* **Document text**:
□ □ □ □

Published: Fri 5 Jul 2019 07:19 PM
Foreign buyers to pay $3 mln over unlawful rural land purchases
By Paul McBeth
July 5 (BusinessDesk) - Foreign buyers will end up in the red after agreeing to pay almost $3 million in penalties for purchasing rural land north of Auckland without Overseas Investment Office consent.
The High Court yesterday ordered Chinese businessmen Zhongliang Hong and Xueli Ke, and IRL Investment and Grand Energetic Company to pay $2.95 million for breaching the Overseas Investment Act when they bought two properties in 2012 and 2014. They paid about $4.5 million for one of the sites and stood to gain $2.3 million when they sold it for $10.1 million in June this year. The other site was bought for almost $2.6 million and is due to be sold for about $3.3 million in September at no gain after deducting expenses.
After the penalty, that will mean the businessmen will be in the red by about $600,000. At the time of the breaches, the law allowed for a maximum penalty of $300,000 or the quantifiable gain made on the sale of the property, whichever is higher.
"Our rural land has special protections under the Overseas Investment Act to ensure that overseas investors meet certain requirements to be able to buy it," OIO group manager Vanessa Horne said in a statement.

□ □ □ □

* **Source data**:
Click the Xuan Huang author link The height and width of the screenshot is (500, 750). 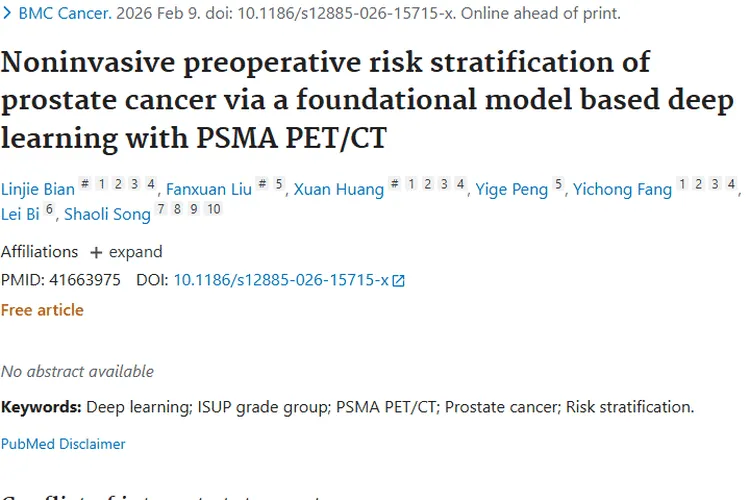(337, 189)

□ □ □ □

* **Directives**:
[1] Print the passage of the article on the unlawful rural land purchases from "Published: Fri 5" up to and including "Investment Office consent.".
[2] Proceed with the article about the penalties for unlawful rural land purchases, continuing from its final sentence.

* **Responses in order**:
[1]
Published: Fri 5 Jul 2019 07:19 PM
Foreign buyers to pay $3 mln over unlawful rural land purchases
By Paul McBeth
July 5 (BusinessDesk) - Foreign buyers will end up in the red after agreeing to pay almost $3 million in penalties for purchasing rural land north of Auckland without Overseas Investment Office consent.

[2]
"The OIO will continue to investigate people and companies that do not respect the safeguards the act provides for this sensitive land."
Hong, Ke and the companies admitted their liability, and the settlement shows the businessmen will each pay $307,500 and IRL $2.3 million. Hong and Ke will also each pay $10,000 to help cover the regulator's monitoring and enforcement costs.
The OIO began its investigation in October 2016, but the settlement was delayed when the businessmen changed their lawyers three times.
Hong and Ke applied for retrospective consent to buy the properties but were rejected as the OIO didn't deem their investment would provide enough benefit to New Zealand under the rural land test.